SUPPLIED MATERIAL
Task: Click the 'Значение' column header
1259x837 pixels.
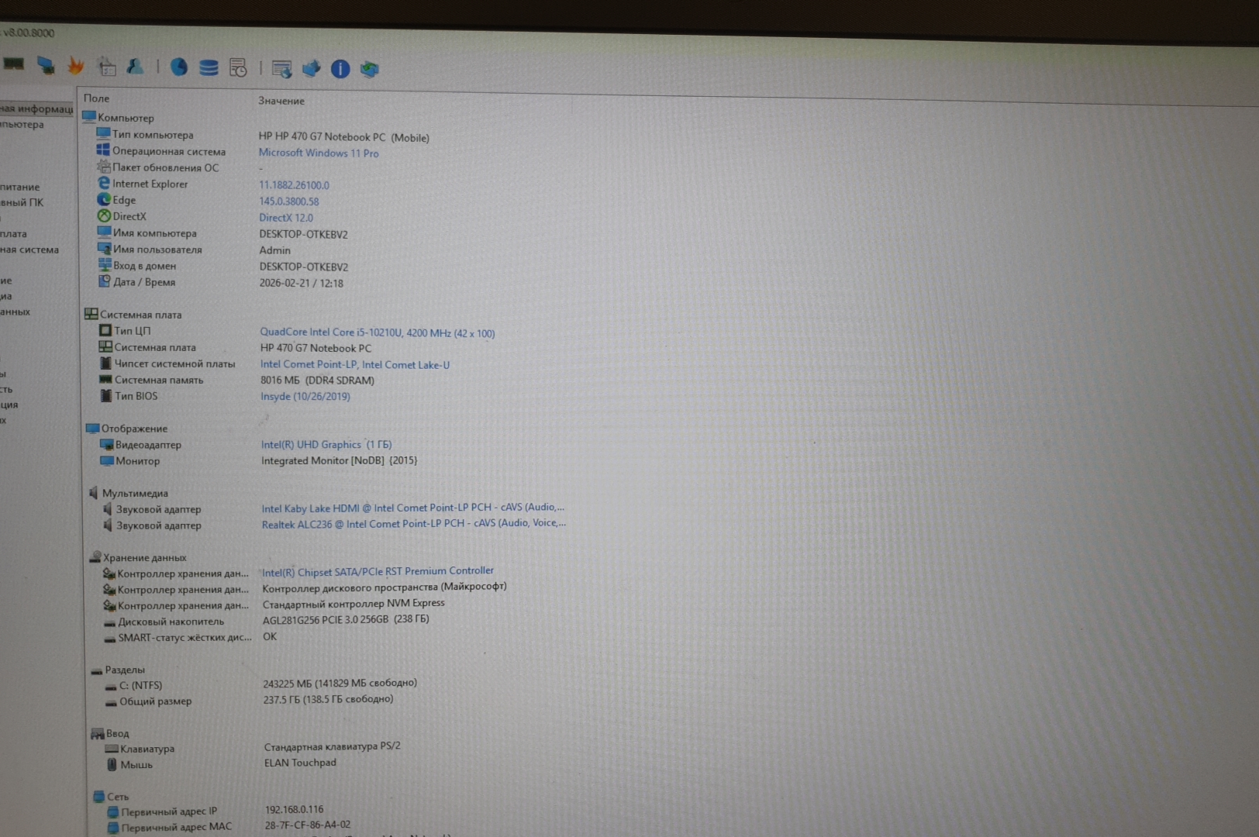Action: 281,101

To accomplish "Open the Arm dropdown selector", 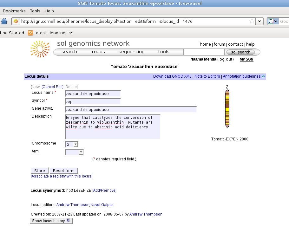I will coord(81,152).
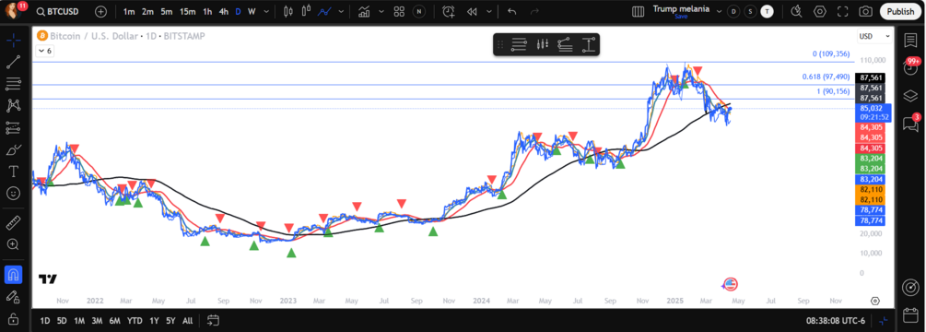Expand the collapsed indicator legend showing 6
Viewport: 926px width, 332px height.
45,51
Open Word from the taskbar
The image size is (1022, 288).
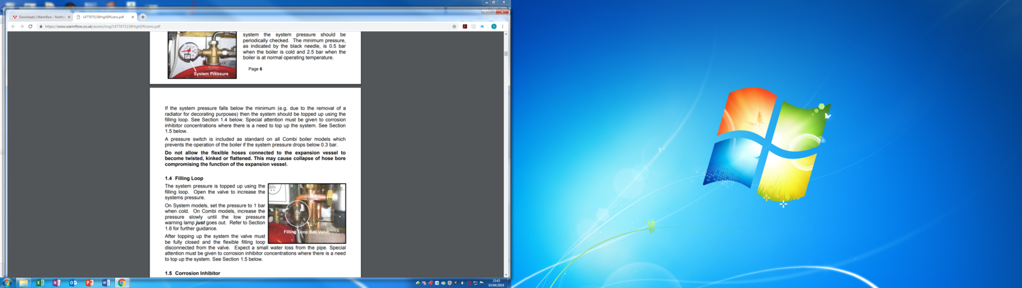tap(106, 282)
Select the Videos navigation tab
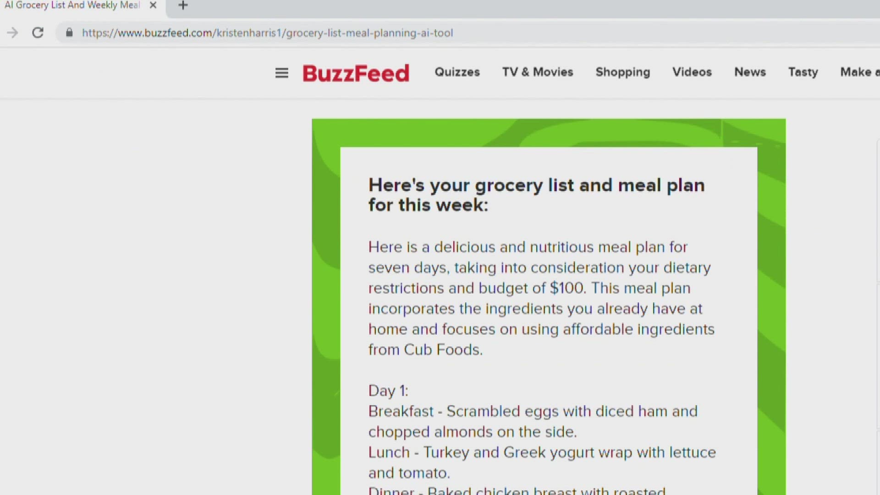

DIRECTIONS FOR THIS TASK
Nothing but the lines from the line containing "The image size is (1022, 288)." through the last line of the material may be output, and they must be copied exactly, without pictures.

EXERCISE RESPONSE
The image size is (1022, 288).
tap(106, 282)
Select the Videos navigation tab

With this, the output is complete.